Obviously I am not bringing anything new here in terms of story telling elements in the fantasy genre. Nazi/crusader parallels can be seen for more evil fantasy armies than not.
That is not the parallel I want to explore. I want to look into an idea that has the religious justification of the crusades, with the ego, and belief of "greater than others", of the Nazis. The idea of manifest destiny.
Back when the America's were first being explored, lands were stolen and hundreds of thousands slaughtered due to the idea of "It is our right to do so, and we are better than these indigenous people."
Obviously I am not going to be so direct. There will not be recreations of historical events like those shown in "The Poppy War". Instead, the motivations that drove those real people to believe the atrocities they were committing were right will be similar to the driving force of our protagonists.
Yes, the protagonists.
I want the reader to be set in the middle of the type of culture that promotes and cultivates this type of evil action. Following characters who are either fanatically loyal, or expressing doubt to in imperial will.

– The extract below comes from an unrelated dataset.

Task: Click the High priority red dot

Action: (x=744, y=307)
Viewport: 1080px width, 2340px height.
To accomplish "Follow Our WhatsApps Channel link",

Clearly this will not be binary. Binary is not human. People's loyalties fluctuate and evolve no matter how deeply engrained into a society they are. It would also be lazy and predictable to have a characters loyalty to the empire match their morality. I do not want everyone who serves the empire gladly to just be some evil stooge, and everyone who rebels to be the ultimate good.
Rebellion also breeds fanaticism to a dangerous degree.
I know this is a sudden stop to exploring those ideas, but I do not want to say more. Just be assured these elements will not be so obvious as I am making them sound here, and this idea is still evolving.